- WHAT THIS EXERCISE ASKS -
(a) From the blog post about hosting a website on an old computer, list the things the writer says this project is a chance to learn about.
(b) Pick up the blog post about hosting a website on an old computer after its last sentence, and continue writing it.

- SOURCE TEXT -
-*-

Monday, January 28, 2008

My Latest Project

I came out of CUSEC last week filled to the brim with geeky creative energy and the desire to get my hands dirty with something new. While I usually have a few ongoing projects at any given time, my latest one, inspired by this fellow, has been use a nearly decade old unused computer to host a website. I'm curious to see how viably an old machine would work as a server for a low-traffic website, and how quickly it would load a Wordpress blog. While paying for a host is much more reliable and relatively inexpensive, I figured this would be a good chance to learn about Apache, PHP, Linux and the web in general.

My first step was to sort through the kipple that is my storage closet and find the old machine. Purchased in 1999, it has a 500 MHz Pentium III processor, 256 MB RAM and a 30 GB hard drive. I found a spot large enough to hook it up to the behemoth CRT monitor that's as deep as it is wide, and gave it a trial boot (I couldn't remember exactly why I had retired this old warhorse.) A corrupt Windows 98 sputtered at me, so I quickly went ahead and reformatted from a Linux CD.

I decided that Ubuntu Desktop edition would be my distro of choice for a number of reasons. While I would get better performance out of a server edition, as a Linux newbie I felt more comfortable having a GUI to fall back on when the mysteries of the command line eluded me. Secondly, one of my best friends recently moved her main computer over to Ubuntu, so hopefully she won't mind when I harass her with calls for help at all hours (thanks Malini!)

-*-

- GIVEN RECORDS -
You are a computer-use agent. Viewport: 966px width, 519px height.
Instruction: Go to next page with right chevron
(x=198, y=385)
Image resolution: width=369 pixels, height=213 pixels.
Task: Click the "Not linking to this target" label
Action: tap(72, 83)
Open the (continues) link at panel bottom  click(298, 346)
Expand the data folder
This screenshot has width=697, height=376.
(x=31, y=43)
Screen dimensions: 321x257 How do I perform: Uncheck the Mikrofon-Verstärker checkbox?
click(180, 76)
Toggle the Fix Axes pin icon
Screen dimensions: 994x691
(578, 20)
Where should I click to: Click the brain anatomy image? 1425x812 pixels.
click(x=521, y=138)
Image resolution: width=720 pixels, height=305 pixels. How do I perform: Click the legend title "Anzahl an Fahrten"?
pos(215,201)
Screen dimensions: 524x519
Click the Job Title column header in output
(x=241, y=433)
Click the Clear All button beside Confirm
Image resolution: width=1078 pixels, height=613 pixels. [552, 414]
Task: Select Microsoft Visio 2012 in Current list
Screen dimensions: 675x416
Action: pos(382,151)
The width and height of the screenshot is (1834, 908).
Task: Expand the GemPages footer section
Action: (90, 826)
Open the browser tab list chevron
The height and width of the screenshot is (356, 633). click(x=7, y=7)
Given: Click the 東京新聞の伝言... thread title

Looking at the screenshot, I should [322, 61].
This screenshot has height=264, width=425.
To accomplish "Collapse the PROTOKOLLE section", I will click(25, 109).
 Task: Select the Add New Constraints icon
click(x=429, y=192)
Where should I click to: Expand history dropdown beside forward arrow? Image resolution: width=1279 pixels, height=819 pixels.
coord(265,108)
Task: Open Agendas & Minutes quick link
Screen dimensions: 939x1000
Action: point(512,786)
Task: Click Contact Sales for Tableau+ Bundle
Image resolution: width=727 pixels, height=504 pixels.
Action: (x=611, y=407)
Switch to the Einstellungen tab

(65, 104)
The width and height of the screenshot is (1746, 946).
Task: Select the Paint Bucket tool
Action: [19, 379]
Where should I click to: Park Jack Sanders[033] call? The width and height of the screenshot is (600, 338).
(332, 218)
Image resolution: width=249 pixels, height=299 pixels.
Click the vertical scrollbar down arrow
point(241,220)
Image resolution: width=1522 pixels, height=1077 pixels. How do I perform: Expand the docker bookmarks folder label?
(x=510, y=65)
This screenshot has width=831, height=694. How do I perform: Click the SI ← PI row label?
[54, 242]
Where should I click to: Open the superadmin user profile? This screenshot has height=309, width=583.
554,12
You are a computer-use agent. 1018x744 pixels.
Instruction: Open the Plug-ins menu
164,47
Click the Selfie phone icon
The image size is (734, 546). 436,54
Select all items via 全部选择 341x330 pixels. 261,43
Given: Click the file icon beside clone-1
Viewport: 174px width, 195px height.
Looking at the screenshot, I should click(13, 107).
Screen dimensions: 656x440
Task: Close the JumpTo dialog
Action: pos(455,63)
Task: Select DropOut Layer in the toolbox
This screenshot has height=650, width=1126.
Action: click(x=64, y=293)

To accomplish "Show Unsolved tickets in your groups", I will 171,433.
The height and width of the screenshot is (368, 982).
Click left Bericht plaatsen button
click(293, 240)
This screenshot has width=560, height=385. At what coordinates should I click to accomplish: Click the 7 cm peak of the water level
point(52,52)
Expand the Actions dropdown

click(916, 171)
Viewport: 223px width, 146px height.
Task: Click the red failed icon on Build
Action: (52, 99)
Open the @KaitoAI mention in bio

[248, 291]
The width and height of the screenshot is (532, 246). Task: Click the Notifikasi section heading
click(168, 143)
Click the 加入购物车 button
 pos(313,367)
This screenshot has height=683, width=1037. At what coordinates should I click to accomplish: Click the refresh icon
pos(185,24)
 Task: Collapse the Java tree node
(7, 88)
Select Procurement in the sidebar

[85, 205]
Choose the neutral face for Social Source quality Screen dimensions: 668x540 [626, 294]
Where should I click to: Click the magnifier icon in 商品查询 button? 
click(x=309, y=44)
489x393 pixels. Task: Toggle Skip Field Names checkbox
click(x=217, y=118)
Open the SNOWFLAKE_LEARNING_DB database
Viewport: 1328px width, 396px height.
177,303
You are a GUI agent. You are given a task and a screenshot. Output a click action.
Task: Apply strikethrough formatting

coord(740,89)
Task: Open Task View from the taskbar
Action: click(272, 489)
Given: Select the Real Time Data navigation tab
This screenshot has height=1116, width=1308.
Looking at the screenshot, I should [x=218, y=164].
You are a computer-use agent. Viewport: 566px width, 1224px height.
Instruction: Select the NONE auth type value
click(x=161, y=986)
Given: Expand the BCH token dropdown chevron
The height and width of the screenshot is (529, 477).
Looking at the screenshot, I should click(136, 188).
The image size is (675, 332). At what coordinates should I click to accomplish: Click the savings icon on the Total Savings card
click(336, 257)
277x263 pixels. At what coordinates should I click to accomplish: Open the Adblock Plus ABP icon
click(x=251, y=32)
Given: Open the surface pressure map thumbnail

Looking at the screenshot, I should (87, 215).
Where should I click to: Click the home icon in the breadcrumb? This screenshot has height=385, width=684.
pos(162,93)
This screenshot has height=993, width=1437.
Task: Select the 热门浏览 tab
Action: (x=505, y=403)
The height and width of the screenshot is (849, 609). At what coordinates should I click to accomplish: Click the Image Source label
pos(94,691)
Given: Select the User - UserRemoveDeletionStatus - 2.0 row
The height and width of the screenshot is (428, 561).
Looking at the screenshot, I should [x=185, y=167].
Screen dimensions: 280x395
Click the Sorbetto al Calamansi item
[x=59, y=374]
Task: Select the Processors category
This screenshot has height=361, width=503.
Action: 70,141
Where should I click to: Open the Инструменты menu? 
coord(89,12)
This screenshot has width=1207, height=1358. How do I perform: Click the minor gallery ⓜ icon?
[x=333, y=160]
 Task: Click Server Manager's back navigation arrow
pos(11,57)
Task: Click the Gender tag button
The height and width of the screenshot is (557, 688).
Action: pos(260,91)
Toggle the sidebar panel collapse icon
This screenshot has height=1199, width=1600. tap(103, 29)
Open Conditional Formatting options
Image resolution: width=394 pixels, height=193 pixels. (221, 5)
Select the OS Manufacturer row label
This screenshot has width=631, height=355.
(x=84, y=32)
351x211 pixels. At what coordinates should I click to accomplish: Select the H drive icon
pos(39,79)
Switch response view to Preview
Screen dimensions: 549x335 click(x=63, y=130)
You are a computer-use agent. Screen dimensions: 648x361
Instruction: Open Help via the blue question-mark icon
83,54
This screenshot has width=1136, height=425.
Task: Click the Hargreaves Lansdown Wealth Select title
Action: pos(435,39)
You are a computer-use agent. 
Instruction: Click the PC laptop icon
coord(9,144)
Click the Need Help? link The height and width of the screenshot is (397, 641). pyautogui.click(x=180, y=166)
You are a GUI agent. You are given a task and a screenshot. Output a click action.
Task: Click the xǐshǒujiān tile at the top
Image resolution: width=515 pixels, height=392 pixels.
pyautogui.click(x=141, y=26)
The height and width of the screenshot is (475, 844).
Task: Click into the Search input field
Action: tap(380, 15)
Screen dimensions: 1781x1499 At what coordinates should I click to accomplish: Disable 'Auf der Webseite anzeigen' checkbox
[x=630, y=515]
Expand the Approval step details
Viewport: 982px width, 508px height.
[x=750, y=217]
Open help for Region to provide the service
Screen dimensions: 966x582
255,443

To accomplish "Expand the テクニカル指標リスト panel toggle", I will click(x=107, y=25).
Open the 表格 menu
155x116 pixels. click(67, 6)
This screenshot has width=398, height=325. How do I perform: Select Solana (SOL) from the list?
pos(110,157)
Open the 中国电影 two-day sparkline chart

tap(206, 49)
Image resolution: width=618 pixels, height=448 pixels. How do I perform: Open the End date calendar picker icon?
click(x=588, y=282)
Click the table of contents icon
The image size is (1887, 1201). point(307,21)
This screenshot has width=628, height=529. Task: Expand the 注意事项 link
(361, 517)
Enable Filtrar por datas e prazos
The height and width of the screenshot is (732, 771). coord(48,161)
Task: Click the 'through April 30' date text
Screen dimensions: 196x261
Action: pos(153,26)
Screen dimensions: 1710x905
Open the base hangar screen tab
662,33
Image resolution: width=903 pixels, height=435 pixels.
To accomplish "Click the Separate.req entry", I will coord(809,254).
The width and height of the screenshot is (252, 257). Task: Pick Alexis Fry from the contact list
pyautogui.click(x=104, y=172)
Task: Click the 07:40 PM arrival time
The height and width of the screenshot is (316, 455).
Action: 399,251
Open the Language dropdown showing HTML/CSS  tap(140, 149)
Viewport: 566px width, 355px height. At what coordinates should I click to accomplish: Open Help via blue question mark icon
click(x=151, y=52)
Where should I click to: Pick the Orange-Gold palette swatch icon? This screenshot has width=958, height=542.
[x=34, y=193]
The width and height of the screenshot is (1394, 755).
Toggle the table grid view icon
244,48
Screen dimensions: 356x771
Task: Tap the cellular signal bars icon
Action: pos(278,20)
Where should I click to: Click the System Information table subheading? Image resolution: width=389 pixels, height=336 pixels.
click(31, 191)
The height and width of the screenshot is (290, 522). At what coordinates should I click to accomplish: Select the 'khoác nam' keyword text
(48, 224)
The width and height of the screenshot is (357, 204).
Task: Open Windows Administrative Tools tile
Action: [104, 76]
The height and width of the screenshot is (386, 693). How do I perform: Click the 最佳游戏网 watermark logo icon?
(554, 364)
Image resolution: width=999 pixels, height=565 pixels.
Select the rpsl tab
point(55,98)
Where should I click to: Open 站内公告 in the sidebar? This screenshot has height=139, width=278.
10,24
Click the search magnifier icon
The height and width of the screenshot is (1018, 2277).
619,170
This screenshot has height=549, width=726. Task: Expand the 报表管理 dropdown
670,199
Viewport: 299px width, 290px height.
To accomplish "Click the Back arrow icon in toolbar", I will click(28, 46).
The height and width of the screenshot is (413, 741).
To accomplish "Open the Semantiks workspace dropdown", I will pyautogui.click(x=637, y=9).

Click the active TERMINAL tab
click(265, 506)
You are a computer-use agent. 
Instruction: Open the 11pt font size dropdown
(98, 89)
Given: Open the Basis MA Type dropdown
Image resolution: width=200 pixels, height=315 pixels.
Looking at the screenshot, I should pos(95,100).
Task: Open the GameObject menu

-*-

- ANSWERS BY TASK -
(a) Apache, PHP, Linux, the web in general

(b)
My next step was to install and configure Apache, PHP and MySQL, all necessary to set up Wordpress. While I've worked with Linux at school, this was my first time playing around with it. Needless to say I was pleasantly surprised when I managed to complete the installations with three commands:

sudo aptitude install apache2
sudo aptitude install php5 libapache2-mod-php5
sudo apt-get install mysql-server-5.0

I configured these programs with minimal difficulty, then moved on to the Wordpress installation. It's here, however, that I've run into a bit of a snag.

Step six in the Wordpress "Famous 5-Minute Install" is "Run the WordPress installation script by accessing wp-admin/install.php in your favorite web browser." The problem I'm having is that Firefox does not want to run PHP scripts. When I point my browser at install.php, it just asks me if I want to save the file to disk. This thread in the Ubuntu forums helped someone with a similar problem by suggesting that php5.conf might not be in /etc/apache2/mods-enabled/, but this is not the case on my machine. You can see my unanswered question sitting orphaned and alone at the bottom of the thread.

If you happen to be a Linux wizard (lizard?) and have a theory or two about how I can fix this frustrating problem, please drop me either a comment or an e-mail!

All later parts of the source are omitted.